- [Selected text]
As I talked about in the Chick Gandil story, the Copper League was made up of rough and tumble wild west mining towns and with the arrival of Hal Chase in the early 1920's had become a haven for blacklisted ballplayers. By the time he showed up in Douglas, Arizona in the spring of 1926, Lefty had turned into a surly, dark figure with a serious drinking problem. He fit right in.
Williams joined his former teammate Buck Weaver who was managing the Douglas Blues, but his time there only lasted through June when he left to join the Fort Bayard Veterans team where he was probably promised more money. Fort Bayard was a former New Mexico Army post that was converted into a hospital for veterans suffering from tuberculosis and other debilitating injuries brought on by being gassed in France during the first world war (remember that the great Christy Mathewson died from T.B. after being gassed during a training exercise). Fort Bayard also featured Chick Gandil who also jumped from the Douglas team the previous season. By most accounts Lefty was an ace pitcher who only seemed to get better as he drank between innings. I'm not sure whether the booze added anything to his fastball but opposing players said it sure did make him more intimidating. As ace of the Fort Bayard team, Lefty was given more leeway when it came to team rules - he would sometimes skip showing up for games he knew he wasn't scheduled to pitch and instead spend the day at his favorite speakeasy concentrating on his drinking.
To underline the fact that Lefty was still in his prime as a pitcher, in August he tossed a no-hitter against Weaver's Douglas Blues, sending the last 20 batters back to the bench in order. Sure it was only semi-pro but a no-hitter is still a no-hitter and factor in that Lefty was probably far from being in-shape due to his heavy boozing. At the conclusion of the season Lefty joined a Copper League all-star team and toured parts of Mexico before returning to Fort Bayard where he and his wife spent the winter months.
Despite Judge Landis' strenuous efforts to shut down the Copper League, or at least get them to expel the crooked ballplayers, the league continued for the 1927 season. Williams continued to dominate the league and as Lynn Bevill records in the excellent "Outlaw Ballplayers in the Copper League 1925-1927", at the midpoint of the season Lefty was 5-2 with 23 strikeouts and just 7 walks. As he did the year before, Lefty continued playing ball after the Copper league season and toured the southwest and Mexico with a barnstorming team, this time called the Juarez Brewers.

- [Dataset content]
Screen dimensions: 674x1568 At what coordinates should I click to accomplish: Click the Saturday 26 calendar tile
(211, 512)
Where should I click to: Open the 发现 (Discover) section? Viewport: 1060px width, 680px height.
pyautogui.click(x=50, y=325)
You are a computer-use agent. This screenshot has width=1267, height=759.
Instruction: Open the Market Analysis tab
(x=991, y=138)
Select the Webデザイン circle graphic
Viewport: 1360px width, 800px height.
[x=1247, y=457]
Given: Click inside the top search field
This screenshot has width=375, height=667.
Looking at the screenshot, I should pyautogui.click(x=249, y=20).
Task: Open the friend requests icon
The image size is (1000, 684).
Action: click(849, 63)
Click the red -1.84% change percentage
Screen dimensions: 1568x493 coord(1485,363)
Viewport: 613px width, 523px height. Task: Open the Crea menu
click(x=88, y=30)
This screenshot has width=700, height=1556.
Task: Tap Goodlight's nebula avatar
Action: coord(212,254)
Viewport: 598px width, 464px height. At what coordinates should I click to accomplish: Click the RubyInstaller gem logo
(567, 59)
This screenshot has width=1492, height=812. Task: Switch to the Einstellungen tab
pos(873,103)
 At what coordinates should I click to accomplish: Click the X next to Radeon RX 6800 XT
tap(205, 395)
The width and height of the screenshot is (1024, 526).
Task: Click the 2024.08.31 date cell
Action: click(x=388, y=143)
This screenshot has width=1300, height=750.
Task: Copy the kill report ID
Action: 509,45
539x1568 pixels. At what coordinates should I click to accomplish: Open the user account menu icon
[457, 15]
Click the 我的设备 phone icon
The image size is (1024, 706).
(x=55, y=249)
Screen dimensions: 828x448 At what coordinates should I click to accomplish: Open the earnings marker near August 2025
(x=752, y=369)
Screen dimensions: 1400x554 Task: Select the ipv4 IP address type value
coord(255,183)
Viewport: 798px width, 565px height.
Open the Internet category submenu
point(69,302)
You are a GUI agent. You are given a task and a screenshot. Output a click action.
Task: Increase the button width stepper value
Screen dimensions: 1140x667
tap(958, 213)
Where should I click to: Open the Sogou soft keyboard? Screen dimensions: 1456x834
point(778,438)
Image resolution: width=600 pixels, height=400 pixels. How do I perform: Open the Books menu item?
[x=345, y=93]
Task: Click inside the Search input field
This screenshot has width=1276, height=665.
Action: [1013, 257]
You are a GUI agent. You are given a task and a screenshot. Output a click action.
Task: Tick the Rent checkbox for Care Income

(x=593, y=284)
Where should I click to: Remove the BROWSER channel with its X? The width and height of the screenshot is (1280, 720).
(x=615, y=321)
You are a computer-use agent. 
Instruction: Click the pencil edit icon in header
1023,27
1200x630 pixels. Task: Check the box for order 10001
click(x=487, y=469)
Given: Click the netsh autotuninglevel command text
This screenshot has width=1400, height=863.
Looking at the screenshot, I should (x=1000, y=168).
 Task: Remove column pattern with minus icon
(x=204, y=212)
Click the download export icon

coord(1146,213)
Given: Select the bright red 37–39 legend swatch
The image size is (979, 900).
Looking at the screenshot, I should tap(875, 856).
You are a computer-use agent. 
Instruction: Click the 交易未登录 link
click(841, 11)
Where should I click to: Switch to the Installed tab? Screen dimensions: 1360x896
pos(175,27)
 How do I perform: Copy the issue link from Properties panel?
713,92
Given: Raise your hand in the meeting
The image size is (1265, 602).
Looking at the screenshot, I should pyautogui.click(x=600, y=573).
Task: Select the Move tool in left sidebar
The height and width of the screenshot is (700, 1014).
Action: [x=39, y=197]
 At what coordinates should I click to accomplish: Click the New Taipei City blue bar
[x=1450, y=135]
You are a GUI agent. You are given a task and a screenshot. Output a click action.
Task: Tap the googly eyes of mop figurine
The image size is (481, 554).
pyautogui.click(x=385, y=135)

- [Required work]
a) In the Copper League text, which team did Lefty hold hitless in August?
b) Do these statements agree with the Copper League text? Answer yes or no for each and quote the words that decide it.
(i) Lefty showed up in Douglas, Arizona in the spring of 1926.
(ii) Lefty stayed with the Douglas Blues through the end of the 1926 season.
(iii) Fort Bayard had been an Army post in New Mexico.
c) Print the stretch of the Copper League text from "Despite Judge Landis'" through "the Juarez Brewers.".

- [Results for the exercise]
a) Weaver's Douglas Blues.

b)
(i) Yes: "By the time he showed up in Douglas, Arizona in the spring of 1926"
(ii) No: "his time there only lasted through June when he left to join the Fort Bayard Veterans team"
(iii) Yes: "Fort Bayard was a former New Mexico Army post"

c)
Despite Judge Landis' strenuous efforts to shut down the Copper League, or at least get them to expel the crooked ballplayers, the league continued for the 1927 season. Williams continued to dominate the league and as Lynn Bevill records in the excellent "Outlaw Ballplayers in the Copper League 1925-1927", at the midpoint of the season Lefty was 5-2 with 23 strikeouts and just 7 walks. As he did the year before, Lefty continued playing ball after the Copper league season and toured the southwest and Mexico with a barnstorming team, this time called the Juarez Brewers.